Idelalisib

SKU: orb1307216

Description

Idelalisib is a potent and selective small molecule inhibitor of the PI3K p110δ isoform, demonstrating 40- to 300-fold selectivity over other PI3K class I isoforms. It is widely used in biochemical and cellular research to investigate B-cell malignancies and immune cell signaling, with applications in both in vitro and in vivo models of hematologic cancers.

Research Area

Cell Biology, Signal Transduction

Key Properties

• CAS Number: 870281-82-6
• MW: 415.42
• Purity: 99.94%
• Formula: C₂₂H₁₈FN₇O
• SMILES: [C@H](NC1=C2C(N=CN2)=NC=N1)(CC)C=3N(C(=O)C=4C(N3)=CC=CC4F)C5=CC=CC=C5
• Target: Autophagy,PI3K
• Solubility: Ethanol:22 mg/mL (52.96 mM);H2O:Insoluble;10% DMSO+40% PEG300+5% Tween 80+45% Saline:2 mg/mL (4.81 mM);DMSO:250 mg/mL (601.8 mM)

Bioactivity

• Target IC50:
  DNA-PK:6729 nM|p110δ:2.5 nM (cell free)|p110α:820 nM|p110γ:89 nM (cell free)|p110β:565 nM (cell free)|hVps34:978 nM
• In Vivo:
  A single intravenous dose of 40 mg/kg of Idelalisib, given 15 min before ischemia in wild-type mice (pre-treatment), significantly reduced infarction after 72 h. However, lower doses (20, 10 and 1 mg/kg) did not achieve significant protection. Importantly, even when given 3 h after the onset of reperfusion (post-treatment), a dose of 40 mg Idelalisib per kg body weight was still effective in reducing the infarct volume by an average of 44% compared with the vehicle-treated control group .
• In Vitro:
  Idelalisib is an oral p110δ inhibitor currently under clinical evaluation in patients with B-cell malignancies. Idelalisib was 40- to 300-fold more selective for p110δ relative to other PI3K class I enzymes (IC50 p110δ = 2.5nM; p110α, p110β, and p110γ IC50 were 820, 565, and 89nM, respectively). Greater selectivity (400- to 4000-fold) was seen against related kinases C2β, hVPS34, DNA-PK, and mTOR, whereas no activity was observed against a panel of 402 diverse kinases at 10μM . Idelalisib promoted apoptosis in primary CLL cells ex vivo in a dose- and time-dependent fashion that was independent of common prognostic markers. Idelalisib-mediated cytotoxicity was caspase-dependent and was not diminished by coculture on stromal cells . CAL-101 inhibits CLL cell chemotaxis toward CXCL12 and CXCL13 and migration beneath stromal cells (pseudoemperipolesis).
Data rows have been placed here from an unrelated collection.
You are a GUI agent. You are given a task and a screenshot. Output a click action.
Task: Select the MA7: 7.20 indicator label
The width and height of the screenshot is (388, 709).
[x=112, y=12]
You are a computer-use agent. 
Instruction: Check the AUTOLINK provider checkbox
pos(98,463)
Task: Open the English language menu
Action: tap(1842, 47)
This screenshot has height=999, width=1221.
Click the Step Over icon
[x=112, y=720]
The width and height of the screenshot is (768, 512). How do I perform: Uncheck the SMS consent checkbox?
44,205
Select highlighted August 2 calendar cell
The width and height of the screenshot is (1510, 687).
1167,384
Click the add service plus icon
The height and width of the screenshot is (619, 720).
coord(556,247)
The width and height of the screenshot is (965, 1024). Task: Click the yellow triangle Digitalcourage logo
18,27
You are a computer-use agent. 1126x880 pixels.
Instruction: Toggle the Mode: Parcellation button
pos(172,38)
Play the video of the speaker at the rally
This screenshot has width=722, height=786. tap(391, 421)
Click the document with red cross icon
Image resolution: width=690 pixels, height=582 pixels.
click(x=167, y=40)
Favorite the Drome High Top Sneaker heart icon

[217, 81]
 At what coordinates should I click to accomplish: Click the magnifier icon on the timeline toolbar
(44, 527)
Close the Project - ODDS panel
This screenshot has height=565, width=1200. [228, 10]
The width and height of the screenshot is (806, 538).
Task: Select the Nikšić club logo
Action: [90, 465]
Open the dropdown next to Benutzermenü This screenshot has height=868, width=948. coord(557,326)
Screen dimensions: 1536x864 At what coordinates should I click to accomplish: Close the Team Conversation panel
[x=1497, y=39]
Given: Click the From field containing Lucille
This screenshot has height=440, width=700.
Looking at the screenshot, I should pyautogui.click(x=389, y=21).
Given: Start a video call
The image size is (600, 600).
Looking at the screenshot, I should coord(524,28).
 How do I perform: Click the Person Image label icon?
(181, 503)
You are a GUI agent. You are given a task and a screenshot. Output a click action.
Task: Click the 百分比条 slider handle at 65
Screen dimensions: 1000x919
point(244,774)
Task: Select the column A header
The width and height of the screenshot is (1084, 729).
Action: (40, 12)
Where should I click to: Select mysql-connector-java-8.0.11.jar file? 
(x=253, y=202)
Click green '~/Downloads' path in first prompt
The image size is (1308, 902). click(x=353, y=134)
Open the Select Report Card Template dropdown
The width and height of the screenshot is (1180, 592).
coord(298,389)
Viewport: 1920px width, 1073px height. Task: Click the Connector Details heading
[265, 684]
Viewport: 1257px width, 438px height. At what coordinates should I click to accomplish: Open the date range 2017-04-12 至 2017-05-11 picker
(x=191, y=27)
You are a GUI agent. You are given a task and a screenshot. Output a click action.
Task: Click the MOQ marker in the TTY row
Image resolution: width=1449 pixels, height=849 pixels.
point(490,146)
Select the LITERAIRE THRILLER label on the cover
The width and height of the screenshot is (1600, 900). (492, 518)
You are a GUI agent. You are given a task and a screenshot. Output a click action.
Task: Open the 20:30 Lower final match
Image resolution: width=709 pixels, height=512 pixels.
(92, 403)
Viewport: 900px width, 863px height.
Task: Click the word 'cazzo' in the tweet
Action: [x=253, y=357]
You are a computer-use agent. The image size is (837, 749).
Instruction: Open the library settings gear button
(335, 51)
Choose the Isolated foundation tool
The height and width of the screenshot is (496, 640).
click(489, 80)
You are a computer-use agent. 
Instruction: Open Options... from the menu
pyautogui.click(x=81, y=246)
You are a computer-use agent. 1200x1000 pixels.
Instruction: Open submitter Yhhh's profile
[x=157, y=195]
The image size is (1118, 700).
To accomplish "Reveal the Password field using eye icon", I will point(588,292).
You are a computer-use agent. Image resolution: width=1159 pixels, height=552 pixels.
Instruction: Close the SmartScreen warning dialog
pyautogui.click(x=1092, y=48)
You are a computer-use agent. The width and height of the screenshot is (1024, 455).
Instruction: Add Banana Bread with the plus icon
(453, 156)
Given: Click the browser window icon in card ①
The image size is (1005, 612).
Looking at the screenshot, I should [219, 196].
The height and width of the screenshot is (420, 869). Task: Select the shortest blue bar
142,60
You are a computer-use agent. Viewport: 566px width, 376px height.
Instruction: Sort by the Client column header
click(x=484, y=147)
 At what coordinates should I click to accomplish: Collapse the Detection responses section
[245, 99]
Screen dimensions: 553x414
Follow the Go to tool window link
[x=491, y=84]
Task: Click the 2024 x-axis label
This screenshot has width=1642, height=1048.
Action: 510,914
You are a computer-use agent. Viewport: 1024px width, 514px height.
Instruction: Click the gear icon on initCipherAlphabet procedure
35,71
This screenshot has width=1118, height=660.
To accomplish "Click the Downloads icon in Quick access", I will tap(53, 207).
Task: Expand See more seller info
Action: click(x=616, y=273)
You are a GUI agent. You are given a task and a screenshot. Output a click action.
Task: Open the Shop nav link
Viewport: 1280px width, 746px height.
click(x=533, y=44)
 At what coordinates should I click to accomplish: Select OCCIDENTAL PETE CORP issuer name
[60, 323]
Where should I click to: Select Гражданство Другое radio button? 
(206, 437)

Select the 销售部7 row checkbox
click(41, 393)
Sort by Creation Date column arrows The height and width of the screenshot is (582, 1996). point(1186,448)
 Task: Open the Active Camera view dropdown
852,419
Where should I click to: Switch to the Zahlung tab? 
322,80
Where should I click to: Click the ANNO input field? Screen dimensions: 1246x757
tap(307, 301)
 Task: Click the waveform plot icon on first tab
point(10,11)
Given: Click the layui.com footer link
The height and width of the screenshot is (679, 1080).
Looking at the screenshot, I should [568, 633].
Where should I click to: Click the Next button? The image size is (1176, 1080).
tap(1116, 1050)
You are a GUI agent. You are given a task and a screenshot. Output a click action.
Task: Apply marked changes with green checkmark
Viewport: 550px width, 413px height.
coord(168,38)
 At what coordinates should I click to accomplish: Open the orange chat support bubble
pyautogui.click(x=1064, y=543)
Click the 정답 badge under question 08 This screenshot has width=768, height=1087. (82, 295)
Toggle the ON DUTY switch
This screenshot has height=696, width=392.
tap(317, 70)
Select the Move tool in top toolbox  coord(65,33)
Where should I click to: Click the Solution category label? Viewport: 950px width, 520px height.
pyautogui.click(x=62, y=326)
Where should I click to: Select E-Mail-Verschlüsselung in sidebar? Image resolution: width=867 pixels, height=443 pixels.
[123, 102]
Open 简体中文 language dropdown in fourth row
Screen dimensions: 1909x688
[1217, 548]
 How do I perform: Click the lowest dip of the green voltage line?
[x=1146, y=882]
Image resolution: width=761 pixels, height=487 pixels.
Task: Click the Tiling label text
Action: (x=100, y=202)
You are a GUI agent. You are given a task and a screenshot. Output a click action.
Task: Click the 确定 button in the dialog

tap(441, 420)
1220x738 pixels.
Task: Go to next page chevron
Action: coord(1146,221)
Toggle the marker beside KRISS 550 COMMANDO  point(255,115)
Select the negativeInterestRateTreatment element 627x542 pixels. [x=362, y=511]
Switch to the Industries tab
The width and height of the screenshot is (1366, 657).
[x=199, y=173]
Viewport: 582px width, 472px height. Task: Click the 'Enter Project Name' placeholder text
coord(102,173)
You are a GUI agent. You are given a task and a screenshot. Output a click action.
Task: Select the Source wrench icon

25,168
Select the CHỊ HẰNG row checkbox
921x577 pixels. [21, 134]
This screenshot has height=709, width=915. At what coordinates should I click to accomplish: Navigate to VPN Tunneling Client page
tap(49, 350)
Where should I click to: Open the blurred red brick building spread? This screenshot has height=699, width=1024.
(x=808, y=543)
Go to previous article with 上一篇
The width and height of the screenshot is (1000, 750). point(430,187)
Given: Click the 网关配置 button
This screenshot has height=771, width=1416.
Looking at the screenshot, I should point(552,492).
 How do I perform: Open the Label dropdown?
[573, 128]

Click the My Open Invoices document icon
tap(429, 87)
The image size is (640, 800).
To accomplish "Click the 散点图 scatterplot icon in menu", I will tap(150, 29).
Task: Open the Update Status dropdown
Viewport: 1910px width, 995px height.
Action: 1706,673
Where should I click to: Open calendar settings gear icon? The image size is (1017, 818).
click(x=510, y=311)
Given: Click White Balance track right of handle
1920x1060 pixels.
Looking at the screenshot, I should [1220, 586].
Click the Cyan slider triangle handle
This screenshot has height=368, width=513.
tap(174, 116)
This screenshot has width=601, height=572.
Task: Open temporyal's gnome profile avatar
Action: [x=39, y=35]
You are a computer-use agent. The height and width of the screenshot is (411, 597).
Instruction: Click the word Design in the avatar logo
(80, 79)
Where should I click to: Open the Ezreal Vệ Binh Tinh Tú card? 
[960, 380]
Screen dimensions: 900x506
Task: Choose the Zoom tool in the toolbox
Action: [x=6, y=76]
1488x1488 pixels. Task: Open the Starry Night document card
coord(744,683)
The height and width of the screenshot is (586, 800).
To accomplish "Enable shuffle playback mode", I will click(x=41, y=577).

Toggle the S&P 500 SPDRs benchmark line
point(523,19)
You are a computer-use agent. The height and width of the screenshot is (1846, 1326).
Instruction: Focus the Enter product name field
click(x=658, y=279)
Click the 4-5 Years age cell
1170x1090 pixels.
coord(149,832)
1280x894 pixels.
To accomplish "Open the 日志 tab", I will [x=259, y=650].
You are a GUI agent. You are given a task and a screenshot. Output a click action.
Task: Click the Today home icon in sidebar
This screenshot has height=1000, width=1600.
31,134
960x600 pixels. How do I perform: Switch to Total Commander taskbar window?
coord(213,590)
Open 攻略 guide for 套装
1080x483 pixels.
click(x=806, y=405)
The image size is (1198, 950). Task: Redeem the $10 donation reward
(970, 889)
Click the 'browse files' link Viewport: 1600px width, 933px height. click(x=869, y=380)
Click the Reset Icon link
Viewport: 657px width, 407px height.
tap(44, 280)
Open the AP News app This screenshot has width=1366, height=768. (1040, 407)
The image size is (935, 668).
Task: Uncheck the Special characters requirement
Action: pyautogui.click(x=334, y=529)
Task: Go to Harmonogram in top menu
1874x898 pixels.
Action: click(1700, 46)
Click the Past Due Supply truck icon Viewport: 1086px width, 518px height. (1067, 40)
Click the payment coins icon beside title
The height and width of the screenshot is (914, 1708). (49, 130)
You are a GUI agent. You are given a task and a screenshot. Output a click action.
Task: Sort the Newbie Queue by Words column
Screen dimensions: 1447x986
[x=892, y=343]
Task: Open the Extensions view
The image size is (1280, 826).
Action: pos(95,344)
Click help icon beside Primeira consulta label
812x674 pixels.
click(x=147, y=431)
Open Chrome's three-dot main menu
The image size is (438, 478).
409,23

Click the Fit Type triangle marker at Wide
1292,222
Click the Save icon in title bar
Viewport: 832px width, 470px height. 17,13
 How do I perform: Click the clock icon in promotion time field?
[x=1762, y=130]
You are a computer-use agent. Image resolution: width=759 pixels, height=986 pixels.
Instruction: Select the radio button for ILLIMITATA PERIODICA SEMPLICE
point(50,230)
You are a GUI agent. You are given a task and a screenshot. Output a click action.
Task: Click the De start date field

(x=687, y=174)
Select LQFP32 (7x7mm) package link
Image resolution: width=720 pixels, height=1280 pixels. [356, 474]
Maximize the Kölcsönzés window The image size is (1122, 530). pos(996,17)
Idelalisib also down-regulates secretion of chemokines in stromal cocultures and after BCR triggering. Idelalisib reduces survival signals derived from the BCR or from nurse-like cells, and inhibits BCR- and chemokine-receptor-induced AKT and MAP kinase (ERK) activation .
• Cell Research:
  MTT assays were performed to determine cytotoxicity. Briefly, 1 × 10^5 cells (CLL B cells or healthy volunteer T cells or NK cells) were incubated for 48 hours with different concentrations of CAL-101, 25μM LY294002, or vehicle control. MTT reagent was then added, and plates were incubated for an additional 20 hours before washing with protamine sulfate in phosphate-buffered saline. Dimethyl sulfoxide was added, and absorbance was measured by spectrophotometry at 540 nm in a Labsystems plate reader. Cell viability was also measured at various time points with the use of annexin/PI flow cytometry. Data were analyzed with Expo-ADC32 software package. At least 10 000 cells were counted for each sample. Results were expressed as the percentage of total positive cells over untreated control. Experiments examining caspase-dependent apoptosis included the addition of 100μM Z-VAD. Experiments examining survival signals included the addition of 1 μg/mL CD40L, 800 U/mL IL-4, 50 ng/mL BAFF, 20 ng/mL TNF-α, or coculturing on fibronectin or stromal (HS-5 cell line) coated plates. Stromal coculture was done by plating a 75-cm2 flask (80%-100% confluent) per 6-well plate 24 hours before the addition of CLL cells .
• Animal Research:
  For Idelalisib (CAL-101) treatment, wild-type C57BL/6 mice were administered either 40 mg kg 1 CAL-101 or vehicle DMSO, by 25 ml infusion into the femoral vein, 15 min before I/R (pre-treatment), or 3 and 6 h after initiation of reperfusion (post-treatment). Controls and animals treated with CAL-101 underwent cerebral blood flow (CBF) measurements using a laser Doppler perfusion monitor. The CBF measurements obtained immediately before and after MCAO and again at 3 h after reperfusion showed a B90–95% reduction in the blood flow to the MCAO infarct region, which did not differ between groups .

Storage & Handling

• Storage: Powder: -20°C for 3 years | In solvent: -80°C for 1 year | Shipping with blue ice/Shipping at ambient temperature.
• Expiration Date: 12 months from date of receipt.
• Disclaimer: For research use only

Alternative Names

PI3K, Phosphoinositide 3-kinase, Inhibitor, GS 1101, GS1101, GS-1101, Idelalisib, inhibit, p110δ, p110γ, Autophagy, CAL 101, CAL101, CAL-101

Compound Identifiers

PubChem CID

11625818